Records for this task section start

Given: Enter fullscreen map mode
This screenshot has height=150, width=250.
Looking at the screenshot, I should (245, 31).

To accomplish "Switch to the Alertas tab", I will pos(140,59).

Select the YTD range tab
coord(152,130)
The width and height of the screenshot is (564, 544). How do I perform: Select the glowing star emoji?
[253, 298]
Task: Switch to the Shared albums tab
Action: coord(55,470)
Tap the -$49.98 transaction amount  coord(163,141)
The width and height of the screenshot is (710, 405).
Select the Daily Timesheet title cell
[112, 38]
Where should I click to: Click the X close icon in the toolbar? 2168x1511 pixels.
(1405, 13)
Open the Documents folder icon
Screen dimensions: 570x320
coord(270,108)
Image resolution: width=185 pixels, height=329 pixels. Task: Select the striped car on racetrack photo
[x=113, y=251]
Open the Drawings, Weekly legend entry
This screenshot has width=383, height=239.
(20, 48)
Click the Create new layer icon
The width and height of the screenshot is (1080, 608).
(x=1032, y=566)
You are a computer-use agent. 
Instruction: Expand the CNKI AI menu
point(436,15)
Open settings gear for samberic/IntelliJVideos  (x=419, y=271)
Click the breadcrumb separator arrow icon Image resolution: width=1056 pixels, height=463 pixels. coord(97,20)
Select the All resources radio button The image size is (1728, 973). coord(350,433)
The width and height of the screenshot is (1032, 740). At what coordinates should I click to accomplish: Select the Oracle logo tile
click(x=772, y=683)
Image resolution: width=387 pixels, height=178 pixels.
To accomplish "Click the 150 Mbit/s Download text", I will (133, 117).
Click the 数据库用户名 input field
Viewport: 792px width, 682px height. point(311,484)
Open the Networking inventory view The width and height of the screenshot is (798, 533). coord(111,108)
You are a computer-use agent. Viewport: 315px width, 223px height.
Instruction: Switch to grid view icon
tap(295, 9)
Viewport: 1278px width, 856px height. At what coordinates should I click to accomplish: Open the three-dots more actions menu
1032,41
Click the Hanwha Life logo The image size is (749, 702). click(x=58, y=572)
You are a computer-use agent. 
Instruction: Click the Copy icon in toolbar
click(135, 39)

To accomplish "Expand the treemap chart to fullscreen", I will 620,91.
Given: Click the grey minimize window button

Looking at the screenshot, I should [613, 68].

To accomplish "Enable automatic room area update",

Records for this task section end

> **What is needed**
Return each entry exactly. Leave none out.

> **Your response**
Given: Enter fullscreen map mode
This screenshot has height=150, width=250.
Looking at the screenshot, I should (245, 31).

To accomplish "Switch to the Alertas tab", I will pos(140,59).

Select the YTD range tab
coord(152,130)
The width and height of the screenshot is (564, 544). How do I perform: Select the glowing star emoji?
[253, 298]
Task: Switch to the Shared albums tab
Action: coord(55,470)
Tap the -$49.98 transaction amount  coord(163,141)
The width and height of the screenshot is (710, 405).
Select the Daily Timesheet title cell
[112, 38]
Where should I click to: Click the X close icon in the toolbar? 2168x1511 pixels.
(1405, 13)
Open the Documents folder icon
Screen dimensions: 570x320
coord(270,108)
Image resolution: width=185 pixels, height=329 pixels. Task: Select the striped car on racetrack photo
[x=113, y=251]
Open the Drawings, Weekly legend entry
This screenshot has width=383, height=239.
(20, 48)
Click the Create new layer icon
The width and height of the screenshot is (1080, 608).
(x=1032, y=566)
You are a computer-use agent. 
Instruction: Expand the CNKI AI menu
point(436,15)
Open settings gear for samberic/IntelliJVideos  (x=419, y=271)
Click the breadcrumb separator arrow icon Image resolution: width=1056 pixels, height=463 pixels. coord(97,20)
Select the All resources radio button The image size is (1728, 973). coord(350,433)
The width and height of the screenshot is (1032, 740). At what coordinates should I click to accomplish: Select the Oracle logo tile
click(x=772, y=683)
Image resolution: width=387 pixels, height=178 pixels.
To accomplish "Click the 150 Mbit/s Download text", I will (133, 117).
Click the 数据库用户名 input field
Viewport: 792px width, 682px height. point(311,484)
Open the Networking inventory view The width and height of the screenshot is (798, 533). coord(111,108)
You are a computer-use agent. Viewport: 315px width, 223px height.
Instruction: Switch to grid view icon
tap(295, 9)
Viewport: 1278px width, 856px height. At what coordinates should I click to accomplish: Open the three-dots more actions menu
1032,41
Click the Hanwha Life logo The image size is (749, 702). click(x=58, y=572)
You are a computer-use agent. 
Instruction: Click the Copy icon in toolbar
click(135, 39)

To accomplish "Expand the treemap chart to fullscreen", I will 620,91.
Given: Click the grey minimize window button

Looking at the screenshot, I should [613, 68].

To accomplish "Enable automatic room area update",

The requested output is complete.